§ **Provided records**
________________________________________
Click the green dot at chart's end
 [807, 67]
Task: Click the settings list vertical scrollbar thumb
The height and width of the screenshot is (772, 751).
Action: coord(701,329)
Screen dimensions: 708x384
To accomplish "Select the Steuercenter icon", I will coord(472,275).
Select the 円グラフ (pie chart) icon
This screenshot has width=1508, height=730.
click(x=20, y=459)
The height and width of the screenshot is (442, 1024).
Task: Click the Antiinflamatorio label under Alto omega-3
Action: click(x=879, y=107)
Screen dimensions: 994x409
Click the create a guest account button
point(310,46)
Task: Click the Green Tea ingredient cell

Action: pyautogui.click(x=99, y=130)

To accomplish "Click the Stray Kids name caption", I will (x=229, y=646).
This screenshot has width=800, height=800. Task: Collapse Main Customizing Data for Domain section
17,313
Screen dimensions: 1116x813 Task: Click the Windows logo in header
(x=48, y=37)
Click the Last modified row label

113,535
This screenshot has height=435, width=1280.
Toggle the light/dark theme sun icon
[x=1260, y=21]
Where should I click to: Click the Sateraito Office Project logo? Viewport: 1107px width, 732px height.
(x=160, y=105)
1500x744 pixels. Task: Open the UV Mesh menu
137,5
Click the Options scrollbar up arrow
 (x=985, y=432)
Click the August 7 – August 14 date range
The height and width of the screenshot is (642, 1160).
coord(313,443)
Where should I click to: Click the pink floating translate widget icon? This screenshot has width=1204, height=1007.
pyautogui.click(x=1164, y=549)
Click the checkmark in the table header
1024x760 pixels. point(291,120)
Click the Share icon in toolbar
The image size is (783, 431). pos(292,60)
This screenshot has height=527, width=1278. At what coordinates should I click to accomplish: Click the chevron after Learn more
________________________________________
§ **Action item**
Without omitting anything, retype all of the material above exactly.

§ **Exercise result**
Click the green dot at chart's end
 [807, 67]
Task: Click the settings list vertical scrollbar thumb
The height and width of the screenshot is (772, 751).
Action: coord(701,329)
Screen dimensions: 708x384
To accomplish "Select the Steuercenter icon", I will coord(472,275).
Select the 円グラフ (pie chart) icon
This screenshot has width=1508, height=730.
click(x=20, y=459)
The height and width of the screenshot is (442, 1024).
Task: Click the Antiinflamatorio label under Alto omega-3
Action: click(x=879, y=107)
Screen dimensions: 994x409
Click the create a guest account button
point(310,46)
Task: Click the Green Tea ingredient cell

Action: pyautogui.click(x=99, y=130)

To accomplish "Click the Stray Kids name caption", I will (x=229, y=646).
This screenshot has width=800, height=800. Task: Collapse Main Customizing Data for Domain section
17,313
Screen dimensions: 1116x813 Task: Click the Windows logo in header
(x=48, y=37)
Click the Last modified row label

113,535
This screenshot has height=435, width=1280.
Toggle the light/dark theme sun icon
[x=1260, y=21]
Where should I click to: Click the Sateraito Office Project logo? Viewport: 1107px width, 732px height.
(x=160, y=105)
1500x744 pixels. Task: Open the UV Mesh menu
137,5
Click the Options scrollbar up arrow
 (x=985, y=432)
Click the August 7 – August 14 date range
The height and width of the screenshot is (642, 1160).
coord(313,443)
Where should I click to: Click the pink floating translate widget icon? This screenshot has width=1204, height=1007.
pyautogui.click(x=1164, y=549)
Click the checkmark in the table header
1024x760 pixels. point(291,120)
Click the Share icon in toolbar
The image size is (783, 431). pos(292,60)
This screenshot has height=527, width=1278. At what coordinates should I click to accomplish: Click the chevron after Learn more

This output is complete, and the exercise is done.